State v. Goodson

Decision Date11 June 1923
Docket NumberNo. 23742.,23742.
PartiesSTATE v. GOODSON.
CourtMissouri Supreme Court

Appeal from Circuit Court, Buchanan County; W..H. Utz, Judge.

Fenton N. Goodson was convicted of manslaughter, and he appeals. Reversed and remanded.

Mytton & Parkinson, W. B. Morris, and Barney E. Reilly, all of St. Joseph, far appellant.
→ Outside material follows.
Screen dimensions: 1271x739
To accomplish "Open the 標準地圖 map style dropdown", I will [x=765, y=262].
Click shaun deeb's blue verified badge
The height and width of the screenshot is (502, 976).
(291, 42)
Jesse W. Barrett, Atty. Gen., and J. Henry Caruthers, Asst. Atty. Gen., for the State.

Statement.

BAILEY, C.

On October 4, 1920, the prosecuting attorney of Buchanan county, Mo., filed in the circuit court of said county an information against defendant in two counts. The first charged the defendant with murder in the first degree, in that on June 13, 1920, with a sharp instrument, etc., he murdered Bernetta Coleman. The second count of said information charged appeal ant with manslaughter, in having feloniously killed said Bernetta Coleman, by performing on abortion upon her on the date aforesaid.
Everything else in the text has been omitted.